Suppose ${\displaystyle L}$ is a separable quadratic extension of a field ${\displaystyle K}$ and ${\displaystyle \sigma :L\to L}$ is the unique automorphism of ${\displaystyle L}$ that fixes ${\displaystyle K}$ pointwise. The projective special unitary group of degree ${\displaystyle n}$ for this quadratic extension, denoted ${\displaystyle PSU(n,L)}$ (if the extension being referred to is understood), is defined as the quotient of the special unitary group ${\displaystyle SU(n,L)}$ by its center, which is precisely the set of scalar matrices in ${\displaystyle SU(n,L)}$.

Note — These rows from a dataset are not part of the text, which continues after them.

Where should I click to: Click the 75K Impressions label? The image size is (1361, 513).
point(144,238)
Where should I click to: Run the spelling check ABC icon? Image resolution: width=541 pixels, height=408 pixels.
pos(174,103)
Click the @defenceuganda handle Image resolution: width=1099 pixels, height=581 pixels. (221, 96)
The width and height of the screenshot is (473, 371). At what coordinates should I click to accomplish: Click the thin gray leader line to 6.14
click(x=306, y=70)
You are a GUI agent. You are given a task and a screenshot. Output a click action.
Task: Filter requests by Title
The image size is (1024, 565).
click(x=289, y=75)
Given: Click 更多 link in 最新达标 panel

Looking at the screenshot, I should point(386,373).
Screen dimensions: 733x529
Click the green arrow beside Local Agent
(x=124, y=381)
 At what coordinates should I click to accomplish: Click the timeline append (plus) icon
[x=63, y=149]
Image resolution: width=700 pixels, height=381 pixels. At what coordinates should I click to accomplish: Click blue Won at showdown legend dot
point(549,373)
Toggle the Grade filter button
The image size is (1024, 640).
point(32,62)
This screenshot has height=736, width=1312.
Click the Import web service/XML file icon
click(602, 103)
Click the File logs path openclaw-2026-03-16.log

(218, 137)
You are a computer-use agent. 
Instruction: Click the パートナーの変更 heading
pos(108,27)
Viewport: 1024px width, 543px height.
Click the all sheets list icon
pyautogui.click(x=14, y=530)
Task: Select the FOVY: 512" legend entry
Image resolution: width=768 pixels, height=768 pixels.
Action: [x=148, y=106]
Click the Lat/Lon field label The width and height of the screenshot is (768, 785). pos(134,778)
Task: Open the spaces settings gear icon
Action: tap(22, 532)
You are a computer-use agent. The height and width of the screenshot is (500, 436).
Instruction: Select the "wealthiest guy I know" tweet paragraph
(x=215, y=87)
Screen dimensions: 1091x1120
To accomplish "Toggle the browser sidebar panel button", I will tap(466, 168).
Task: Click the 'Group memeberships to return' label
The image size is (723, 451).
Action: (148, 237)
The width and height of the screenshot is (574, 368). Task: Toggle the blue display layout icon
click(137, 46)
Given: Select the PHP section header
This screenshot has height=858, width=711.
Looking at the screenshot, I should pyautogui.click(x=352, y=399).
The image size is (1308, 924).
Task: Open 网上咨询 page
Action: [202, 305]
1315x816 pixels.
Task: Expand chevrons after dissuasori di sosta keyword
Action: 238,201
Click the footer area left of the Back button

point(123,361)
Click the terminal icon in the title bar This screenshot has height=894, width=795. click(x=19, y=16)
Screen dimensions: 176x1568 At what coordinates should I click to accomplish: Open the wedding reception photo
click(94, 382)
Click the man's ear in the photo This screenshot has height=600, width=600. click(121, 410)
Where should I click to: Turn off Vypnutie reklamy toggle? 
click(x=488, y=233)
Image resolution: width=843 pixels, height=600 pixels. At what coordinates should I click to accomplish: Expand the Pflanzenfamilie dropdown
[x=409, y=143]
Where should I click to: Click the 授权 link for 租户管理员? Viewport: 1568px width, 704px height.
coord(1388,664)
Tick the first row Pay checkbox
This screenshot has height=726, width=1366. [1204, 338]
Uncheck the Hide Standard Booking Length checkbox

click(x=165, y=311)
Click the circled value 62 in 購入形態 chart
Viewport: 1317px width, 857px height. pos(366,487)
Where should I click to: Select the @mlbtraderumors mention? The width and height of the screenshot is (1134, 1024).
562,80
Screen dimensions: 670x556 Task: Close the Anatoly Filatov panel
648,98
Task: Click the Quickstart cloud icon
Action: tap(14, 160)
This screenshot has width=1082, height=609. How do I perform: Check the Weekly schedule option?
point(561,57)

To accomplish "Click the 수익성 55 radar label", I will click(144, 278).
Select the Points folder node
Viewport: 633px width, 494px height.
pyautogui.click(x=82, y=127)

For the real and complex numbers

The most typical usage of the term special unitary group is in the context where ${\displaystyle K}$ is the field of real numbers, ${\displaystyle L}$ is the field of complex numbers, and the automorphism ${\displaystyle \sigma }$ is complex conjugation. In this case, the group ${\displaystyle PSU(n,\mathbb {C} )}$ is the quotient of ${\displaystyle SU(n,\mathbb {C} )}$ by its center, which is a cyclic group of order ${\displaystyle n}$ comprising those scalar matrices whose scalar entry is a ${\displaystyle n^{th}}$ root of unity. The group ${\displaystyle PSU(n,\mathbb {C} )}$ is sometimes also denoted ${\displaystyle PSU(n)}$.

For a finite field

If ${\displaystyle K}$ is the (unique up to isomorphism) finite field of size a prime power ${\displaystyle q}$, there is a unique quadratic extension ${\displaystyle L}$ of ${\displaystyle K}$, and this extension is separable. The extension field is the finite field (unique up to isomorphism) of order ${\displaystyle q^{2}}$. The automorphism ${\displaystyle \sigma }$ is the map ${\displaystyle x\mapsto x^{q}}$. The special unitary group for this extension may be denoted ${\displaystyle PSU(n,q)}$ (the more standard choice) or ${\displaystyle PSU(n,q^{2})}$ (a less standard choice).